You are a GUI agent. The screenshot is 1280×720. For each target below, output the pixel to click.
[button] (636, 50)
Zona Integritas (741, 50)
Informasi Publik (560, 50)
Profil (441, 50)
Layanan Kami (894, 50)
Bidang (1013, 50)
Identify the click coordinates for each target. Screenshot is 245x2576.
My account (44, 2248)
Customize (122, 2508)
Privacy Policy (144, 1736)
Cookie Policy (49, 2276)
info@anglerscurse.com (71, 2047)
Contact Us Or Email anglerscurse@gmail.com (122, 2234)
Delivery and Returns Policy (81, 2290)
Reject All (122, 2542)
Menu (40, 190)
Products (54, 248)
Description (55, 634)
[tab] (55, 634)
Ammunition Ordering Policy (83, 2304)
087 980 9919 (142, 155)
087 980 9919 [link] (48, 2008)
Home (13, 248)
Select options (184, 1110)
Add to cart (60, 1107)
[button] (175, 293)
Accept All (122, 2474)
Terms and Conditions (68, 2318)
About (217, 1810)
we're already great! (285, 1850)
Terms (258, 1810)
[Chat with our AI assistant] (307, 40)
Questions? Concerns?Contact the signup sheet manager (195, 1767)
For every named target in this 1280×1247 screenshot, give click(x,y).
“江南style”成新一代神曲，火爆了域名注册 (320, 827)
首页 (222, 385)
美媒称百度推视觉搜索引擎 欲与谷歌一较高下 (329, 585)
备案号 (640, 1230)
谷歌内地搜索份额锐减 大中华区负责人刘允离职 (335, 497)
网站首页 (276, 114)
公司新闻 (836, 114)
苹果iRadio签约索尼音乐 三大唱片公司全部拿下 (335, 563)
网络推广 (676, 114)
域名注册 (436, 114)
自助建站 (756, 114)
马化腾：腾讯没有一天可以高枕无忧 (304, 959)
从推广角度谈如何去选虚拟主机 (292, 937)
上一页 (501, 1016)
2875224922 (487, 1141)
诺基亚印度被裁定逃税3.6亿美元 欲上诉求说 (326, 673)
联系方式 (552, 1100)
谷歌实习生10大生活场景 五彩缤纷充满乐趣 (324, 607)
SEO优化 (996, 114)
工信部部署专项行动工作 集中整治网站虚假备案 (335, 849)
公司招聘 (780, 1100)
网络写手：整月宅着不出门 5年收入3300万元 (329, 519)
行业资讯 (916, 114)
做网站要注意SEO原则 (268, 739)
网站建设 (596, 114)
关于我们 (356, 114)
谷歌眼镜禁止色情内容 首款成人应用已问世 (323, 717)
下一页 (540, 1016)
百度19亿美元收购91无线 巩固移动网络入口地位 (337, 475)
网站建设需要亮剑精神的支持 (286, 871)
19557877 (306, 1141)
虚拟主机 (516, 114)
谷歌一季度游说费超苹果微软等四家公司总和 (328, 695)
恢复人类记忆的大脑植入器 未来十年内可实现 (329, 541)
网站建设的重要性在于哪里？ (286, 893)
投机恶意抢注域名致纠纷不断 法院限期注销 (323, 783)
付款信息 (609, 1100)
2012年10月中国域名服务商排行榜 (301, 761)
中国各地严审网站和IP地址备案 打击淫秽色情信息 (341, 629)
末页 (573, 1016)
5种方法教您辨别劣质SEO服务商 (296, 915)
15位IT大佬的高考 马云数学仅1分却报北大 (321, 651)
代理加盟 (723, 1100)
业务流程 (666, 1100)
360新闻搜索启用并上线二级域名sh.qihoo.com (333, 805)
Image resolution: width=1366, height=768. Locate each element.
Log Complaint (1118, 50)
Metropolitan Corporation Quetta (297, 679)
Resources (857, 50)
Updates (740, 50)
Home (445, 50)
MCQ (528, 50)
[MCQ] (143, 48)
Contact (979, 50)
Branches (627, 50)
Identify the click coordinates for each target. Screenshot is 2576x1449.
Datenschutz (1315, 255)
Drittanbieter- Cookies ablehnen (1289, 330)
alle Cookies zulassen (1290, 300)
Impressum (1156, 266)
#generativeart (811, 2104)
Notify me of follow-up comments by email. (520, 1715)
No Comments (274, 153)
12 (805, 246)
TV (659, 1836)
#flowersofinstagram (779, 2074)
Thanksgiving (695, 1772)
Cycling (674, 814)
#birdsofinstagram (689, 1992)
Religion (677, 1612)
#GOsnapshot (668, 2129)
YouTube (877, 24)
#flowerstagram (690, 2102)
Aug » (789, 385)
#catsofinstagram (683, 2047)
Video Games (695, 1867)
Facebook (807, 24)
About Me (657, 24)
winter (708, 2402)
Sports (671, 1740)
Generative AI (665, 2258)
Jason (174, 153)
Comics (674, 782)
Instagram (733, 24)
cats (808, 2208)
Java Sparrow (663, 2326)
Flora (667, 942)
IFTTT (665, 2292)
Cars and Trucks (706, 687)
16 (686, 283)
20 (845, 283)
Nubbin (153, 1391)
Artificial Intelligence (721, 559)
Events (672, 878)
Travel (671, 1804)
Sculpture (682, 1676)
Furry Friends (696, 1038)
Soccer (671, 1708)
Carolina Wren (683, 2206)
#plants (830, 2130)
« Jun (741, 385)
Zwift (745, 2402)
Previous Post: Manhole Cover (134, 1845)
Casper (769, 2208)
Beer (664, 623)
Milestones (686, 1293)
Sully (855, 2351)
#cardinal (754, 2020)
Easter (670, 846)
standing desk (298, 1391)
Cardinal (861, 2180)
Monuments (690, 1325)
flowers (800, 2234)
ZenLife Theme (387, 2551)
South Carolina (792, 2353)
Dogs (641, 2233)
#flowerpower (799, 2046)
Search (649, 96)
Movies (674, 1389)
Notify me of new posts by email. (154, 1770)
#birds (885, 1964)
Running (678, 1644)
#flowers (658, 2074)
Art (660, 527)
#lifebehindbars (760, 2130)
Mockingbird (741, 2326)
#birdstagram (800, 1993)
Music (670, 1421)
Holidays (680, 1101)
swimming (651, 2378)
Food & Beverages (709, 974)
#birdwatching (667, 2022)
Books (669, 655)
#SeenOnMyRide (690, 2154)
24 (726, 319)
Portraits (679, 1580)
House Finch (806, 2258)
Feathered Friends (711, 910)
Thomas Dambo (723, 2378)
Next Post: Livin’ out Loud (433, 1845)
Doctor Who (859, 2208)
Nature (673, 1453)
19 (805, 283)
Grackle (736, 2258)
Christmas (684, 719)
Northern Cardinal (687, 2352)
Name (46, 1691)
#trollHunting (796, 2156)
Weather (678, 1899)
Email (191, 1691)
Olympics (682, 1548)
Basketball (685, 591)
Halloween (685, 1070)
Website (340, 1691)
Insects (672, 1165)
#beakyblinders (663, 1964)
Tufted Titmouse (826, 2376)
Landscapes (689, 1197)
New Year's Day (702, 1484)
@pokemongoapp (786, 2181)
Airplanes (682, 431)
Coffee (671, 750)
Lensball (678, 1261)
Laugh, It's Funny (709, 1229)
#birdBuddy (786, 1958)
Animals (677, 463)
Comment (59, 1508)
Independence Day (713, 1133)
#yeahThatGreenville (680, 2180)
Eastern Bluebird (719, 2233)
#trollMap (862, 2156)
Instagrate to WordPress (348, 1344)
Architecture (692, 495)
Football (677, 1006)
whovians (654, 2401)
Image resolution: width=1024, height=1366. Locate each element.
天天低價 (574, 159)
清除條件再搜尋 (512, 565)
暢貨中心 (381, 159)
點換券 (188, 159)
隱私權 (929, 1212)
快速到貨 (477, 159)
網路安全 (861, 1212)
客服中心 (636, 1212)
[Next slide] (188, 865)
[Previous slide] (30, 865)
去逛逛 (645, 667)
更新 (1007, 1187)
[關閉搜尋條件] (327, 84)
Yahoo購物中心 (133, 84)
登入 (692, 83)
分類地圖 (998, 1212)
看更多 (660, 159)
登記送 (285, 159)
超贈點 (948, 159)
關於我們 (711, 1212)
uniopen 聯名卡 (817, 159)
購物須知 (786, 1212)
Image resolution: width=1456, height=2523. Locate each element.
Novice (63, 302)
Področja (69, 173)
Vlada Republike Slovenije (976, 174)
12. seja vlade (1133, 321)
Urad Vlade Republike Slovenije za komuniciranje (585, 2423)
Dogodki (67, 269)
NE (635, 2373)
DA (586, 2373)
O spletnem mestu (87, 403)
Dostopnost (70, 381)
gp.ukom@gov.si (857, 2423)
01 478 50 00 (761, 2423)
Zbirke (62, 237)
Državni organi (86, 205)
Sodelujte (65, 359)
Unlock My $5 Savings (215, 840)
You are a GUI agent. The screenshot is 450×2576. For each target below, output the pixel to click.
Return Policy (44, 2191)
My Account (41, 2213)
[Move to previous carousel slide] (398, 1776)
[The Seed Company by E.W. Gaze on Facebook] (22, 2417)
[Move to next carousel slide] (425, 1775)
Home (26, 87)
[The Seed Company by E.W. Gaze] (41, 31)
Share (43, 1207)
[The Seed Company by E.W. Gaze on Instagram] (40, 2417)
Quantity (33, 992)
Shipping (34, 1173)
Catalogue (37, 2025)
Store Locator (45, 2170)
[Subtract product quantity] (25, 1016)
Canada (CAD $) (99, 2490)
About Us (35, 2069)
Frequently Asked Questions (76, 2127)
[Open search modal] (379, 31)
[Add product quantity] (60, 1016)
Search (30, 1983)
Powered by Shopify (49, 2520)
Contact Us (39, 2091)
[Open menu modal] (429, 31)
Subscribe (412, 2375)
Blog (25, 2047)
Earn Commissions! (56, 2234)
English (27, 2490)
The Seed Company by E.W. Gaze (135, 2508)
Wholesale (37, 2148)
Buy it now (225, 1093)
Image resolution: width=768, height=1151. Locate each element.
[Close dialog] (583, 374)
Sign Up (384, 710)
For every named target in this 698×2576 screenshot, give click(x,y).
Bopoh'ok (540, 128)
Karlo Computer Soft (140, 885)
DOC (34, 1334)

________________________

Go through the entries above and copy every line containing "named".

# SOLUTION TO THE EXERCISE
For every named target in this 1280×1247 screenshot, give click(x,y).
For every named target in this 698×2576 screenshot, give click(x,y).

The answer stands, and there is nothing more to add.